## Directions for this task
Retype the stretch of entries from the line containing "Where should I click to: Open" through the line containing "will [x=183, y=317].", including both of those lines, with every character unchanged.

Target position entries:
***

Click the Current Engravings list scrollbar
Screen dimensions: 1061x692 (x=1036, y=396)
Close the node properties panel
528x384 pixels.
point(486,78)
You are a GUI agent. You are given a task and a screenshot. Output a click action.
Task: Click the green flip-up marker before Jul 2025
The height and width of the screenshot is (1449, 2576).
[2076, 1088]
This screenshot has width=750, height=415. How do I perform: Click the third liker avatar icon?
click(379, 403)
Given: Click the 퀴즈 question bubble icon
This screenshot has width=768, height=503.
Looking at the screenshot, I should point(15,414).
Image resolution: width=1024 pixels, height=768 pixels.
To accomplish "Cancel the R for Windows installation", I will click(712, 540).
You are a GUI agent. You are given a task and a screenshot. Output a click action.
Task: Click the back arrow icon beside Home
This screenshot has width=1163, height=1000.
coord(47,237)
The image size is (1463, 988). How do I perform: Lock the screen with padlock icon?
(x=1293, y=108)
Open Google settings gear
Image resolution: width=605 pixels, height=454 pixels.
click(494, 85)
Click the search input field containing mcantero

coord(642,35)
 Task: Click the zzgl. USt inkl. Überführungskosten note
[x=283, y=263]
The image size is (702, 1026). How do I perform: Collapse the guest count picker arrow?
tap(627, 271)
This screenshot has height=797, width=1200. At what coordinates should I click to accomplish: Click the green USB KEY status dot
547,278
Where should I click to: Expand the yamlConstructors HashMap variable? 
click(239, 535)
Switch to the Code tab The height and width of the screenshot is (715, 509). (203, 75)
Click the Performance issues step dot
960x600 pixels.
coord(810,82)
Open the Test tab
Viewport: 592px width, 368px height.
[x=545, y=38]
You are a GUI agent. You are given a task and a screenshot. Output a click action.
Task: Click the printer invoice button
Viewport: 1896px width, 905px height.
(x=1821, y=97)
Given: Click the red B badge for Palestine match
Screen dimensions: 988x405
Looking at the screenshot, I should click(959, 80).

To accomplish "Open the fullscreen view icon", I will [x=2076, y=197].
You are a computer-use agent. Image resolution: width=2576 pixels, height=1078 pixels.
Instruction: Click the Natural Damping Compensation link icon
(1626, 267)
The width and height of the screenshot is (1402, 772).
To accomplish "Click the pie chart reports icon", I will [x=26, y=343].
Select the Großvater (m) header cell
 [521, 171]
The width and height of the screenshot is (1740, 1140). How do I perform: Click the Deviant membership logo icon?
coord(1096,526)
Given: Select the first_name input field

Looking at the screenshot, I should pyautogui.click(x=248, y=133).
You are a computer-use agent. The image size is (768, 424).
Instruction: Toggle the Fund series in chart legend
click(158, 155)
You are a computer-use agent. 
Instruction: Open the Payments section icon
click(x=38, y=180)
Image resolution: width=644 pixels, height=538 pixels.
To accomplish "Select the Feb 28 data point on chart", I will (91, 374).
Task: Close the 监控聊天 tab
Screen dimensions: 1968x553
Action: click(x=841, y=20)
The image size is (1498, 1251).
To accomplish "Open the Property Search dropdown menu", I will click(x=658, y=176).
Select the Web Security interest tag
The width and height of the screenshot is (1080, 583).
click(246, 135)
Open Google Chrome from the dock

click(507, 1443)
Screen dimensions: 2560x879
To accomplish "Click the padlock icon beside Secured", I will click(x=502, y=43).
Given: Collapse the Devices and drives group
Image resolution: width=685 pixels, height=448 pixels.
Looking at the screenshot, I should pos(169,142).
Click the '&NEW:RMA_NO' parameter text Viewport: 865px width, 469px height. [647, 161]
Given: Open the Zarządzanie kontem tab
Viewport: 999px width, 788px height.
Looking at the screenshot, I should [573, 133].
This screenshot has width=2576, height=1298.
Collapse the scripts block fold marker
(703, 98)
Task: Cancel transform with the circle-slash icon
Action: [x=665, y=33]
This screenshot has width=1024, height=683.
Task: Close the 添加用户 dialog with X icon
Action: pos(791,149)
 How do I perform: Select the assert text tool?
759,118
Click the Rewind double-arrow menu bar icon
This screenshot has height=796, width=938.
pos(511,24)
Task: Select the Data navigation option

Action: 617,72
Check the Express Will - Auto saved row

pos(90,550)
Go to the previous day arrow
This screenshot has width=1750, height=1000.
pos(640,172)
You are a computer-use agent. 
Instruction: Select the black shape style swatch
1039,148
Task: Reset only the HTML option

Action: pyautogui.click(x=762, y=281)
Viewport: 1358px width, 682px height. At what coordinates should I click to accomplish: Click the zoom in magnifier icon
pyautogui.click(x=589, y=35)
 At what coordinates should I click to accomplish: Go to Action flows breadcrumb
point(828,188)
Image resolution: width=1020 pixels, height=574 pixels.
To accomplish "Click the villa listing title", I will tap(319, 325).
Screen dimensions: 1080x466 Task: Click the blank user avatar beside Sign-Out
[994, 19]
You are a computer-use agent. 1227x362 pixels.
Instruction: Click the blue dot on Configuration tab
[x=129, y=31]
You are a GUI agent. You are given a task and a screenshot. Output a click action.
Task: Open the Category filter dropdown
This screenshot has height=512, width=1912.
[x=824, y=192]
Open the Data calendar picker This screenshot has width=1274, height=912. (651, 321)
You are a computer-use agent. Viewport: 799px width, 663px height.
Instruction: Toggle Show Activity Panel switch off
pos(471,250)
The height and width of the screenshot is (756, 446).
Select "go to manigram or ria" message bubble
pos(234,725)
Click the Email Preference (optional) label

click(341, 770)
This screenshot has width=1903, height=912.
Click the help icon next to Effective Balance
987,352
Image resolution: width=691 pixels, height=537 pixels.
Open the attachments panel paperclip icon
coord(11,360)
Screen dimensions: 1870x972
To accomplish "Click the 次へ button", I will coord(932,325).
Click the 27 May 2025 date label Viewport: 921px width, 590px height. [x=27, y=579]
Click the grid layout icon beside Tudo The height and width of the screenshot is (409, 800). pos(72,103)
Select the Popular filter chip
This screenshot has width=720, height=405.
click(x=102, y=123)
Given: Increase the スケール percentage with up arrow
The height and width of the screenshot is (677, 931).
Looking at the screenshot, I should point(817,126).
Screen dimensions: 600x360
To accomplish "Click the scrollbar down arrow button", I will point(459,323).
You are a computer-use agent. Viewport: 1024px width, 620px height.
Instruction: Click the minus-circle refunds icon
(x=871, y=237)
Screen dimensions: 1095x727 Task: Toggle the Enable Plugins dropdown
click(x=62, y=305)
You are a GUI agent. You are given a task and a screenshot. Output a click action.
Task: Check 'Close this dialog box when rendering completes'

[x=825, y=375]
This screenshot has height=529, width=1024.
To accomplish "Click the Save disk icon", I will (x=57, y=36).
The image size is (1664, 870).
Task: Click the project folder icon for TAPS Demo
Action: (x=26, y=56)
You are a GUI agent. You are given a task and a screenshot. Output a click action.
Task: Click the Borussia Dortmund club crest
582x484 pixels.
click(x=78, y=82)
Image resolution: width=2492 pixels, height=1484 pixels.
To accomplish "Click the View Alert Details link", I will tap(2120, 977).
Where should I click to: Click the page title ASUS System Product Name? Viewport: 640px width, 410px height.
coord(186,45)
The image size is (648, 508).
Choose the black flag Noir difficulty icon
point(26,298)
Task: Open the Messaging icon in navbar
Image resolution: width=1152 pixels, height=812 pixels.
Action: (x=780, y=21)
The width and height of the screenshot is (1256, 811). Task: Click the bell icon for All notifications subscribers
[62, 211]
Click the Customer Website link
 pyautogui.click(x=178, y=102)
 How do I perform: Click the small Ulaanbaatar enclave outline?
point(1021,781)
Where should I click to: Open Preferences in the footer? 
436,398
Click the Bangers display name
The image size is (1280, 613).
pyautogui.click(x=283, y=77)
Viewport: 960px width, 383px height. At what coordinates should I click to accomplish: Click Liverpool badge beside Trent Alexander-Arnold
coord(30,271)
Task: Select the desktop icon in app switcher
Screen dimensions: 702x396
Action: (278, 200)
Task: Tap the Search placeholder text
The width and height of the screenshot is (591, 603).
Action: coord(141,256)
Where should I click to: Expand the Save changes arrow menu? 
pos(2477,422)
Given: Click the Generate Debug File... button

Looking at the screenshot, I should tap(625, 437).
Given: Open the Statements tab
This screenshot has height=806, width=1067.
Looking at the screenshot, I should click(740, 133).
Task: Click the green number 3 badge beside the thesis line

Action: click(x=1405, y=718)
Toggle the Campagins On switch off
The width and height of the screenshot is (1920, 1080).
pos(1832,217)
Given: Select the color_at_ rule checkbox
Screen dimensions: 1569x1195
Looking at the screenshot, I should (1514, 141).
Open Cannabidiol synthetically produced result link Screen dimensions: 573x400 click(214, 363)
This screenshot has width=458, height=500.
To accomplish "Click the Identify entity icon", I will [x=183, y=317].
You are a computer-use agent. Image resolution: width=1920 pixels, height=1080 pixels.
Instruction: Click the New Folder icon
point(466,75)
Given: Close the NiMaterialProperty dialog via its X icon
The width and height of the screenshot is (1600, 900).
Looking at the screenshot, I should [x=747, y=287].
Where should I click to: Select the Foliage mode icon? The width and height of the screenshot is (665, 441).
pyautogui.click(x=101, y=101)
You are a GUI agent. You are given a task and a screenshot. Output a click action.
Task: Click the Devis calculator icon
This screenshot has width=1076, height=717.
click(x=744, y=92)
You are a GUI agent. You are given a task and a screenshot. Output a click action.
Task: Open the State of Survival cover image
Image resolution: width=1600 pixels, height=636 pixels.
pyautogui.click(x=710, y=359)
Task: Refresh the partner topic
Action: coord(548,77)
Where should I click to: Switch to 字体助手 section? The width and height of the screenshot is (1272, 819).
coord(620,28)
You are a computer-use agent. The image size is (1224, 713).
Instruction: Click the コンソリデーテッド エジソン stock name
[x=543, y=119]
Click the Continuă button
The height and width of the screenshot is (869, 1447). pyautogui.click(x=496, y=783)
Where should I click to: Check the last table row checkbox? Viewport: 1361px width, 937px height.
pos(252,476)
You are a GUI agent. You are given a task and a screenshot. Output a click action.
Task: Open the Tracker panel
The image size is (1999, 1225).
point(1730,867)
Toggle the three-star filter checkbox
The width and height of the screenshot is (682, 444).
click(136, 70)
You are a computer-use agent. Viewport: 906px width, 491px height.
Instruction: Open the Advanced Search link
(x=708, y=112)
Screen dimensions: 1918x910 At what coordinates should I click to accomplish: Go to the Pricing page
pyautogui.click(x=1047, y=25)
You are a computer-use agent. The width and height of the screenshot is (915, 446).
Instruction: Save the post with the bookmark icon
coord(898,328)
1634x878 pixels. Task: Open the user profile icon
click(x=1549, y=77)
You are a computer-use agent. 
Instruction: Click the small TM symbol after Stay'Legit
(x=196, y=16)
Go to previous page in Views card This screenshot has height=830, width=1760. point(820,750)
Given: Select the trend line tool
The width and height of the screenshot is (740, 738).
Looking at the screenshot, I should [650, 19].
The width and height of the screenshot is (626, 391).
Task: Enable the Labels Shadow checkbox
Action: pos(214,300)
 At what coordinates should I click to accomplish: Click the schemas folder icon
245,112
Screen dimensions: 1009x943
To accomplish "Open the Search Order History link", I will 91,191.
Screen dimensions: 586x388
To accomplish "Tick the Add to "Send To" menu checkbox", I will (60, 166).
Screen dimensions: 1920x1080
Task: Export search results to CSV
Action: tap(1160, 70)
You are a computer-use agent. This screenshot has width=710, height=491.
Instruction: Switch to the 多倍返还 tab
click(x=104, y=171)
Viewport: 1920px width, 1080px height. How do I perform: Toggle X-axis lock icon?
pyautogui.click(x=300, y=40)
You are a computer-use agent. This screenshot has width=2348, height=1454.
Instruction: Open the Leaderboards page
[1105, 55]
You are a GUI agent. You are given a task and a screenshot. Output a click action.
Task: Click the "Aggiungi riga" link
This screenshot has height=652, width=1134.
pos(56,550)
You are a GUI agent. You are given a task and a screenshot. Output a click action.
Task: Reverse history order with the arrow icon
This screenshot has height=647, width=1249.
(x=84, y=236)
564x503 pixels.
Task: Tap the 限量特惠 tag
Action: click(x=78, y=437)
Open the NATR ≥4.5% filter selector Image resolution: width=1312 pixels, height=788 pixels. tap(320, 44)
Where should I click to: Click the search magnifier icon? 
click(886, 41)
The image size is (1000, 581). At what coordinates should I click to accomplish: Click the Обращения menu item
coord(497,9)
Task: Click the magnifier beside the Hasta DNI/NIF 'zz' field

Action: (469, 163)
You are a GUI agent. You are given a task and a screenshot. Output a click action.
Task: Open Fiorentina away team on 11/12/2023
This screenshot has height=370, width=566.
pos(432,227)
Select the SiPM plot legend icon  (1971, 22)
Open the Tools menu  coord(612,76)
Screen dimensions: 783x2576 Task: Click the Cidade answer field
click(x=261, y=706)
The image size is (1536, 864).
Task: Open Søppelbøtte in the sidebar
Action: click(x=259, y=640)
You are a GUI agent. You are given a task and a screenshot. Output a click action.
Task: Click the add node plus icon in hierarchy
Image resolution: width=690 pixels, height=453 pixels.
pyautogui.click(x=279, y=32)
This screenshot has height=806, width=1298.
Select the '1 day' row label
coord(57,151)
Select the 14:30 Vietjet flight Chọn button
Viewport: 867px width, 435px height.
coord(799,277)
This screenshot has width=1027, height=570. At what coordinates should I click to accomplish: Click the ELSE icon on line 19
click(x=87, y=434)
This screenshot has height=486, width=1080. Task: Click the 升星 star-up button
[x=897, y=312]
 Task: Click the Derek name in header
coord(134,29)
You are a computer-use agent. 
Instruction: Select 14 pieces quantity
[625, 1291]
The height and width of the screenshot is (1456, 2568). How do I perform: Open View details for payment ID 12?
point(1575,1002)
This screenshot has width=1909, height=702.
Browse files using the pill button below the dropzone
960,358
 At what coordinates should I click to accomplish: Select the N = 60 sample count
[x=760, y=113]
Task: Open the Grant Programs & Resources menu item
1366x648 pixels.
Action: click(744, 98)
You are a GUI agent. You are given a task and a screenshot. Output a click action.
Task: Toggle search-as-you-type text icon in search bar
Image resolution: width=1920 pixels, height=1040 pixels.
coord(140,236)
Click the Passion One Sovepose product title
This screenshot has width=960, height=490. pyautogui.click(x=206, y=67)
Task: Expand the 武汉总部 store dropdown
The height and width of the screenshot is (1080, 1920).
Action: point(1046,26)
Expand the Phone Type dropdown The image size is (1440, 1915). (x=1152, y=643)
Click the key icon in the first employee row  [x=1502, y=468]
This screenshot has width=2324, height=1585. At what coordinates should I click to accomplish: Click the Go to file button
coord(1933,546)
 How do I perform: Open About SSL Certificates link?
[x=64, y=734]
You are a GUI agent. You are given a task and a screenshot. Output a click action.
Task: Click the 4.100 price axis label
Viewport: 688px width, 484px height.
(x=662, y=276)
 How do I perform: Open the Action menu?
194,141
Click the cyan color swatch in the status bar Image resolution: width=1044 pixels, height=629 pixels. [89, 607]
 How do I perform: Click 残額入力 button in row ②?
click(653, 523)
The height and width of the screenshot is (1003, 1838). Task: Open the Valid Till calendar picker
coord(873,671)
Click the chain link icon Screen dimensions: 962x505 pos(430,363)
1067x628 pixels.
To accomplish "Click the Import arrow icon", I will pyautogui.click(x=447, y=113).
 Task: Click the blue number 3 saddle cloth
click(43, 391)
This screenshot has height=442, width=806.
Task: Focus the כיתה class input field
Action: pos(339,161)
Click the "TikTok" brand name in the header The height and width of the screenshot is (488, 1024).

***

## Exercise solution
Where should I click to: Open Preferences in the footer? 
436,398
Click the Bangers display name
The image size is (1280, 613).
pyautogui.click(x=283, y=77)
Viewport: 960px width, 383px height. At what coordinates should I click to accomplish: Click Liverpool badge beside Trent Alexander-Arnold
coord(30,271)
Task: Select the desktop icon in app switcher
Screen dimensions: 702x396
Action: (278, 200)
Task: Tap the Search placeholder text
The width and height of the screenshot is (591, 603).
Action: coord(141,256)
Where should I click to: Expand the Save changes arrow menu? 
pos(2477,422)
Given: Click the Generate Debug File... button

Looking at the screenshot, I should tap(625, 437).
Given: Open the Statements tab
This screenshot has height=806, width=1067.
Looking at the screenshot, I should click(740, 133).
Task: Click the green number 3 badge beside the thesis line

Action: click(x=1405, y=718)
Toggle the Campagins On switch off
The width and height of the screenshot is (1920, 1080).
pos(1832,217)
Given: Select the color_at_ rule checkbox
Screen dimensions: 1569x1195
Looking at the screenshot, I should (1514, 141).
Open Cannabidiol synthetically produced result link Screen dimensions: 573x400 click(214, 363)
This screenshot has width=458, height=500.
To accomplish "Click the Identify entity icon", I will [x=183, y=317].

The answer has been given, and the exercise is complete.